* Work required
Copy the data below exactly, but not the pictures it contains.

*** Exercise material Section Begins ***

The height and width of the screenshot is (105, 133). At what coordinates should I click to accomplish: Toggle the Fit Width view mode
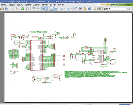pyautogui.click(x=56, y=9)
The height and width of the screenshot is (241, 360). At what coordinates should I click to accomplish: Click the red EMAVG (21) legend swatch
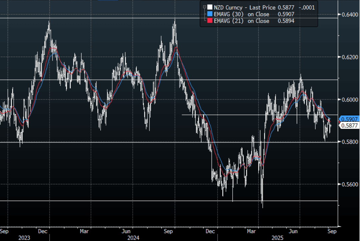click(209, 21)
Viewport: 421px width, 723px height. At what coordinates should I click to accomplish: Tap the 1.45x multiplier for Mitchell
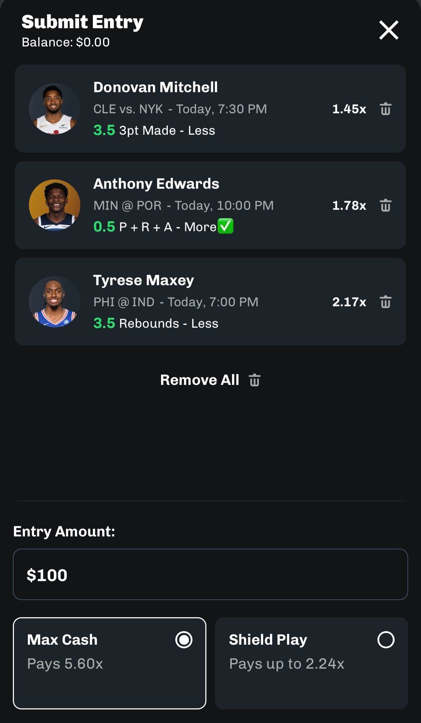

*** Exercise material Section Ends ***

* Task answer
The height and width of the screenshot is (105, 133). At what coordinates should I click to accomplish: Toggle the Fit Width view mode
pyautogui.click(x=56, y=9)
The height and width of the screenshot is (241, 360). At what coordinates should I click to accomplish: Click the red EMAVG (21) legend swatch
click(209, 21)
Viewport: 421px width, 723px height. At what coordinates should I click to accomplish: Tap the 1.45x multiplier for Mitchell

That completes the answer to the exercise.